In the traditional network model, packets move around the network completely deterministically. A packet arriving at a given node is routed by the device which simply consults the routing table and takes the optimum path based on its destination. There is no element of probability as the values in the routing table represent not probabilities, but the relative desirability of moving to other nodes.

In the ant colony optimisation model, virtual ants also move around the network, their task being to constantly adjust the routing tables according to the latest information about network conditions. For an ant, the values in the table are probabilities that their next move will be to a certain node.The progress of an ant around the network is governed by the following informal rules:

  • Ants start at random nodes.
  • They move around the network from node to node, using the routing table at each node as a guide to which link to cross next.
  • As it explores, an ant ages, the age of each individual being related to the length of time elapsed since it set out from its source. However, an ant that finds itself at a congested node is delayed, and thus made to age faster than ants moving through less choked areas.
  • As an ant crosses a link between two nodes, it deposits pheromone however, it leaves it not on the link itself, but on the entry for that link in the routing table of the node it left. Other ‘pheromone’ values in that column of the nodes routing table are decreased, in a process analogous to pheromone decay.
  • When an ant reaches its final destination it is presumed to have died and is deleted from the system.R.I.P.
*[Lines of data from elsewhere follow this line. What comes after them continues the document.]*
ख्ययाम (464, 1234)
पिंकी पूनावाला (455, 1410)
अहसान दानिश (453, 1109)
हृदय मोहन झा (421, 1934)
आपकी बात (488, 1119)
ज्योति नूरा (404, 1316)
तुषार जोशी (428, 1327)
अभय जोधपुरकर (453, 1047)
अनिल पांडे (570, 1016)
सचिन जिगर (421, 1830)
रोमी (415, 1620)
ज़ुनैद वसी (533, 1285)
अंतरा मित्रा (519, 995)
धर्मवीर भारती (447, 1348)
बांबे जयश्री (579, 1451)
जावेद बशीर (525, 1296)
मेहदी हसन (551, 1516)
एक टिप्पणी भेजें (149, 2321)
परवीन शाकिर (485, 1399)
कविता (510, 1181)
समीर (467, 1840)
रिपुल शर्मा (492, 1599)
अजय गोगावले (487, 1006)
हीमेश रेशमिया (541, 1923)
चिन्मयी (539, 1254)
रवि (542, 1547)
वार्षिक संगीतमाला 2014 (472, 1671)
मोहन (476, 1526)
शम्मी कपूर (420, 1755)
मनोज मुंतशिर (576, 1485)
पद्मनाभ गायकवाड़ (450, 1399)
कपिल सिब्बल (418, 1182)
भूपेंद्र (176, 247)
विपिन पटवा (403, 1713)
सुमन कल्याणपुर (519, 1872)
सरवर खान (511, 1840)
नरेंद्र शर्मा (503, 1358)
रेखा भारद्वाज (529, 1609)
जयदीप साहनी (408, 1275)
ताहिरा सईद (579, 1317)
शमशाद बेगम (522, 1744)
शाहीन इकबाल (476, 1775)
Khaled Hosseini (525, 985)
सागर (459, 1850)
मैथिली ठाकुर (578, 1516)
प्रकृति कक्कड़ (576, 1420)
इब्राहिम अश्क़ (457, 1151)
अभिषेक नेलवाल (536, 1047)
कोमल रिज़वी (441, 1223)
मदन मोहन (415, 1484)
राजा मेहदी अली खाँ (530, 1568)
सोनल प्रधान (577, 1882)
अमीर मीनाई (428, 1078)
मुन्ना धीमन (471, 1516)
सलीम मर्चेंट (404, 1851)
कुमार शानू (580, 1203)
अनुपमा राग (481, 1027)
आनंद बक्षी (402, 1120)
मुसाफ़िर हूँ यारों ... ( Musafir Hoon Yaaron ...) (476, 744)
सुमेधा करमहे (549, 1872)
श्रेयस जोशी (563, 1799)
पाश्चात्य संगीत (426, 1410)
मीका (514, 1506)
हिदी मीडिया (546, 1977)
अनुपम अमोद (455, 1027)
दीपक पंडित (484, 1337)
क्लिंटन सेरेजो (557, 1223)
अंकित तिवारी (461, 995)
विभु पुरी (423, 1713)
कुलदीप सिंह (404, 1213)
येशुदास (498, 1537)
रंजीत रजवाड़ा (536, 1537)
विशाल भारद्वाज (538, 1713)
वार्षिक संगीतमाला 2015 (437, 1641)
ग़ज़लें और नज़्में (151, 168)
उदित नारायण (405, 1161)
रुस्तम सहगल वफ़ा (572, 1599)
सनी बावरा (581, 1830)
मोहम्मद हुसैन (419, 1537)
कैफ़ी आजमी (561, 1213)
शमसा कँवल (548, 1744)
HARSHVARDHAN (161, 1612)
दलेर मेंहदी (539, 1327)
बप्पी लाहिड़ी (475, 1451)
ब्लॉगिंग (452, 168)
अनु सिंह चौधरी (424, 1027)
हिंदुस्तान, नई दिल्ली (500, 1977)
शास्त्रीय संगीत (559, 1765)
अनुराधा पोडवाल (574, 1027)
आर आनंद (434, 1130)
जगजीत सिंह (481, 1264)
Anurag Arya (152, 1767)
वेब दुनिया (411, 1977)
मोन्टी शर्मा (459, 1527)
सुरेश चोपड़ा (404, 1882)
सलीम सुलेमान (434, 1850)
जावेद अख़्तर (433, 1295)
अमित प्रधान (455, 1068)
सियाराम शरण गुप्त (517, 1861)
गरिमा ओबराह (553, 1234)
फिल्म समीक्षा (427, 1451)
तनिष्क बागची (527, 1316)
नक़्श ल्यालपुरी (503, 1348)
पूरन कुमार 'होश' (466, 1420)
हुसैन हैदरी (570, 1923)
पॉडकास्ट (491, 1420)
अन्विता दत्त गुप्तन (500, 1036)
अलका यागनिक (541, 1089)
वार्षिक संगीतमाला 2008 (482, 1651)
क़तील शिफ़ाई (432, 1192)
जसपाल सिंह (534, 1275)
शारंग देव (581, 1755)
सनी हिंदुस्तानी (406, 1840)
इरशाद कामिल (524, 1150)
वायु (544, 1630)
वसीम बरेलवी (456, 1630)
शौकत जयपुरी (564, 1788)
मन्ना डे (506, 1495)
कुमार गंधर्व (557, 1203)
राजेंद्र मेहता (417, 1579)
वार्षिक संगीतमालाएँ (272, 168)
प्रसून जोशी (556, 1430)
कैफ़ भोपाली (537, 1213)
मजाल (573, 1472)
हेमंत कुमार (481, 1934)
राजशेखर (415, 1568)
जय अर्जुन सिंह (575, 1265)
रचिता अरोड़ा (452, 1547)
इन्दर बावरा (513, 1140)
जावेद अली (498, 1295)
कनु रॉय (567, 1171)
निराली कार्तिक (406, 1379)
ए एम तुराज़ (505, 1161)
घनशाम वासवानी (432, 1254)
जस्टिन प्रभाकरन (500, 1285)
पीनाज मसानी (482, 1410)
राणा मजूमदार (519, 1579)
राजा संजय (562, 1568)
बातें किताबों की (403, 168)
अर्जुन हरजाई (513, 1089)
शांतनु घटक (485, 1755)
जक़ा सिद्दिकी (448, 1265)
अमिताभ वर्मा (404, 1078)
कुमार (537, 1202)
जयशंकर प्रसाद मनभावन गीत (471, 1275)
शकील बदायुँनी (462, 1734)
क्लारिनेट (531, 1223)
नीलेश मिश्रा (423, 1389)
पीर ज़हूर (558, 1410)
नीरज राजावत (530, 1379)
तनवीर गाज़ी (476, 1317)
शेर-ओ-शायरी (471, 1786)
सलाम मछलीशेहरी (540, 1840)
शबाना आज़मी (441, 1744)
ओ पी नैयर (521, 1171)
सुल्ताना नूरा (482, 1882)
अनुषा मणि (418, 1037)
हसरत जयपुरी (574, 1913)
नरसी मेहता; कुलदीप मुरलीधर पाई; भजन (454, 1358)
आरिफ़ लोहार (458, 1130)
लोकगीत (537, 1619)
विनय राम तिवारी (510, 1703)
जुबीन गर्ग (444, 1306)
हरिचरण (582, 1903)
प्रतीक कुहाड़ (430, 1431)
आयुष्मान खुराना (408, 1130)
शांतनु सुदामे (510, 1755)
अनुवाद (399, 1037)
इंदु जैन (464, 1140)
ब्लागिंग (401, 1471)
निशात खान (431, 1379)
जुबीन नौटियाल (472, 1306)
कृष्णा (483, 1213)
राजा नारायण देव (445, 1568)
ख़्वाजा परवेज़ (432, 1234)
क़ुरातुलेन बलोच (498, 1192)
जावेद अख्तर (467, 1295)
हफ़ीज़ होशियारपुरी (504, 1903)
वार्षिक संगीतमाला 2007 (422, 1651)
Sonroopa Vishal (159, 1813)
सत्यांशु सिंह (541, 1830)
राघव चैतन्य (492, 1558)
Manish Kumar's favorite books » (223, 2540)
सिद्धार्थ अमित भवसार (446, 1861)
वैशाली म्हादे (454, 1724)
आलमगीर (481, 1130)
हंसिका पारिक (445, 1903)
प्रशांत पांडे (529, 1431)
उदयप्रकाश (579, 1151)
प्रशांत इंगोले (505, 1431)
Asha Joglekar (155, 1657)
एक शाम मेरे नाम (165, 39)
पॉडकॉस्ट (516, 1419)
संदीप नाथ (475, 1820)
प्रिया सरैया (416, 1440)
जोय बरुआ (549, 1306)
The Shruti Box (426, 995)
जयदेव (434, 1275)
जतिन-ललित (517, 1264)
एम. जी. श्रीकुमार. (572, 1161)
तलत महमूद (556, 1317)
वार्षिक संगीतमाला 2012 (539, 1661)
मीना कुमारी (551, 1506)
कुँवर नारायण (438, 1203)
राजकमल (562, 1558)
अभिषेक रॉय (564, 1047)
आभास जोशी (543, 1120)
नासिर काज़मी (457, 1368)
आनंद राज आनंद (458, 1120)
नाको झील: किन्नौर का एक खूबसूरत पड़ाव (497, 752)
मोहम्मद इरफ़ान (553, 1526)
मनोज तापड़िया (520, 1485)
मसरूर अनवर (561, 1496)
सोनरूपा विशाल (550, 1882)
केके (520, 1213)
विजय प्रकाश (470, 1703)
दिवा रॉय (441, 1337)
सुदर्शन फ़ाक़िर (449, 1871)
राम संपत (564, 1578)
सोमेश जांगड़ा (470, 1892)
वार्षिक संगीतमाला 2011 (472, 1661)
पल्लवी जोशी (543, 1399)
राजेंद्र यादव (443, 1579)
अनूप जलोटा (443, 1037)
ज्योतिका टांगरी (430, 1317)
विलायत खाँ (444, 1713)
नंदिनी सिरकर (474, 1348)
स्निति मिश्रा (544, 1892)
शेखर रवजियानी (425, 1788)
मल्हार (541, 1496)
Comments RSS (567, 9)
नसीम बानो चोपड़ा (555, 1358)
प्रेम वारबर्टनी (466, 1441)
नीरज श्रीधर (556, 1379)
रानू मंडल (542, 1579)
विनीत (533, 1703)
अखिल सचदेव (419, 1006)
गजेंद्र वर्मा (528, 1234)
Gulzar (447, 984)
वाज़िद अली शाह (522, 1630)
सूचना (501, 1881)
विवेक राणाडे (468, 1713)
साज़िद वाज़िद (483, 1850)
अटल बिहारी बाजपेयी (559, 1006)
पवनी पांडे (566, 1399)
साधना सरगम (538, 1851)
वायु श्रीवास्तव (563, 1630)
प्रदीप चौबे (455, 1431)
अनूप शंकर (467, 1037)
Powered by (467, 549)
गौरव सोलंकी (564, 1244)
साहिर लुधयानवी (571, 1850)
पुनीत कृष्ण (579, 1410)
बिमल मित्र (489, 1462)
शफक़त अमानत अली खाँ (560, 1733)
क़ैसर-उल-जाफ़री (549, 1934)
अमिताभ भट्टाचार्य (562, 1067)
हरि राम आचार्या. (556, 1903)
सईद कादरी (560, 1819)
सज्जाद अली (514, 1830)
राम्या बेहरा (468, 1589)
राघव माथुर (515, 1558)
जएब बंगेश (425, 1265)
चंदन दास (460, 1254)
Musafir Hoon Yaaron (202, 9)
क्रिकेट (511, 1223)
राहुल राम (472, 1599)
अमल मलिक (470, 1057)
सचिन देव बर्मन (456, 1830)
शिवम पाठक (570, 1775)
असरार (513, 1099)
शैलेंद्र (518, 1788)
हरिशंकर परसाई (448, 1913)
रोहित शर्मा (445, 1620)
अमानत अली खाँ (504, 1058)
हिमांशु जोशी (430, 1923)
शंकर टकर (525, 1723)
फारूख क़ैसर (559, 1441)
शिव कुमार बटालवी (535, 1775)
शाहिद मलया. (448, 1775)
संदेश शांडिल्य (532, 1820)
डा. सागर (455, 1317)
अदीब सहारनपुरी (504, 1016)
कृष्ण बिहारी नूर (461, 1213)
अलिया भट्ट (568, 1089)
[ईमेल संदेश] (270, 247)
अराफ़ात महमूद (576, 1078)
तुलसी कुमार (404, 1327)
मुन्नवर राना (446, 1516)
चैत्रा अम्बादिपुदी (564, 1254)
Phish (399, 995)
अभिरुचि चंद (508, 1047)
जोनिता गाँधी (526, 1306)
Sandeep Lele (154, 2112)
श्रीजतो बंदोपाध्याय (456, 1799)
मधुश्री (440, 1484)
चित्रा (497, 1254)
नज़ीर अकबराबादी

Testing the ant colony optimisation system, and measuring its performance against that of a number of other well-known routing techniques produced good results and the system outperformed all of the established mechanisms however there are potential problems of the kind that constantly plague all dynamic optimisation algorithms. The most significant problem is that, after a long period of stability and equilibrium, the ants will have become locked into their accustomed routes. They become unable to break out of these patterns to explore new routes capable of meeting new conditions which could exist if a sudden change to the networks conditions were to take place. This can be mitigated however in the same way that evolutionary computation introduces mutation to fully explore new possibilities by means of the introduction of an element of purely random behaviour to the ant.

‘Ant net’ routing has been tested on models of US and Japanese communications networks, using a variety of different possible traffic patterns. The algorithm worked at least as well as, and in some cases much better than, four of the best-performing conventional routing algorithms. Its results were even comparable to those of an idealised ‘daemon’ algorithm, with instantaneous and complete knowledge of the current state of the network.

It would seem we have not heard the last of these routing antics.